Richard Dorn hat gesagt…

Ich bin enttäuscht über den Professor! - Mit solchen Antworten hätte ich meine "missio canonica" nicht bekommen.

sophophilo hat gesagt…

Ich für meinen Teil würde es auch tunlichst vermeiden, in so einer Situation "Transsubstantiation" zu donnern. DIESES Zögern kann ich verstehen. Auch eine bloße Information sollte m.E. einen möglichst hohen Anteil an Verstehbarem enthalten.
Dass Leonhard es gleich auf das "Dingliche" runterbricht kann ich nur als einen offenen Affront gegen die Lehre der Kirche werten; nichts hindert ihn daran, die Eucharistie, gut augustinisch, ekklesiologisch zu deuten, fern ab vom kruden Dingelingding. Auf der Schiene ließen sich typische Reizworte und Unverständlichkeiten vermeiden...

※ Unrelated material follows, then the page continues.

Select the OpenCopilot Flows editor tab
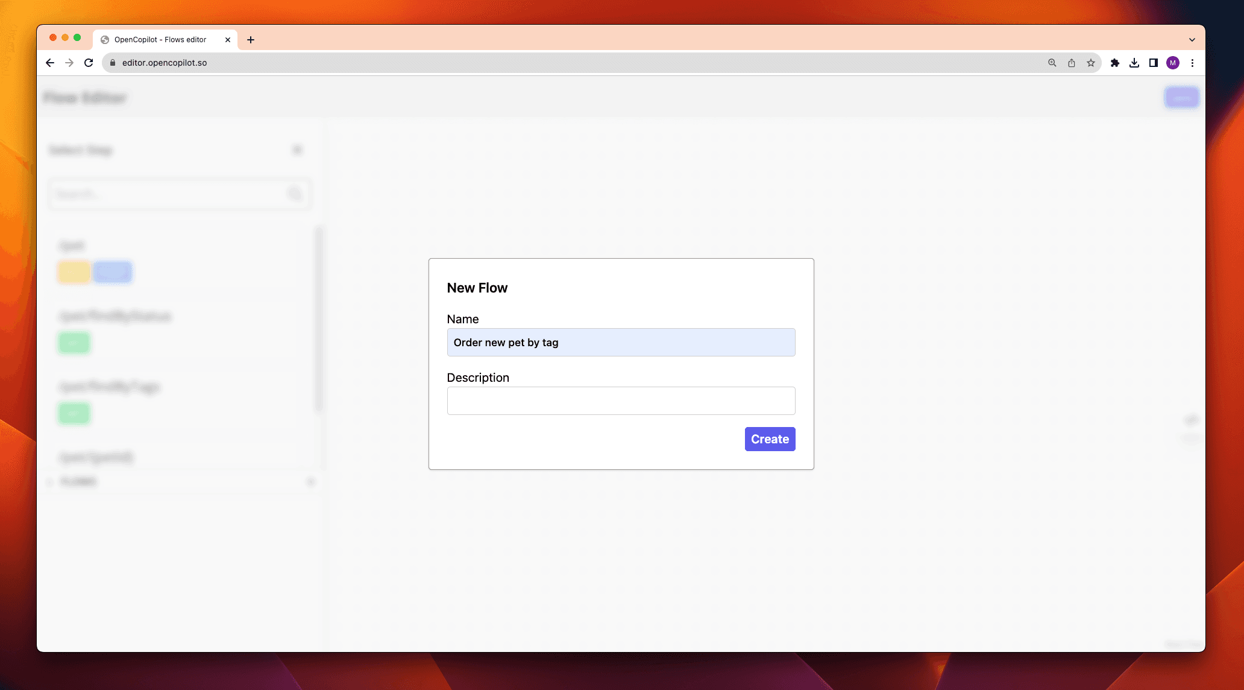This screenshot has height=690, width=1244. tap(160, 40)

Pro Spe Salutis hat gesagt…

Ich sagte auch nicht, er solle donnern - und ein Sender, der zwei Stunden lang auch schon mal "die geplante Obsoleszenz von Haushaltsgeräten" thematisiert (was nicht uninteressant war), dürfte den Hörern ggf. auch das Wort "Transsubstantiation" zumuten können ... ;-)

clamormeus hat gesagt…

Wie ich "jungen, modernen Menschen" die Realpräsenz gewisser deutscher Theologen unter dem Eikett "katholisch" erklären sollte, wüßte ich auch nicht so recht.
Was ich davon halte,könnte ich dagegen locker in einer kurzen Formel unterbringen. Auch die Begründung würde nicht lange dauern.

Pro Spe Salutis hat gesagt…

Wie sähe denn diese Formel aus ...?

Ich meinesteils überlege ja schon die ganze Zeit ... also nehmen wir mal an, ich wäre an der Uni und benötigte noch dringend einen Schein über eine regelmäßig besuchte Vorlesung, etwa bei Prof. Dr. Clemens Leonhard, hätte aber so garkeine Zeit für sowas ...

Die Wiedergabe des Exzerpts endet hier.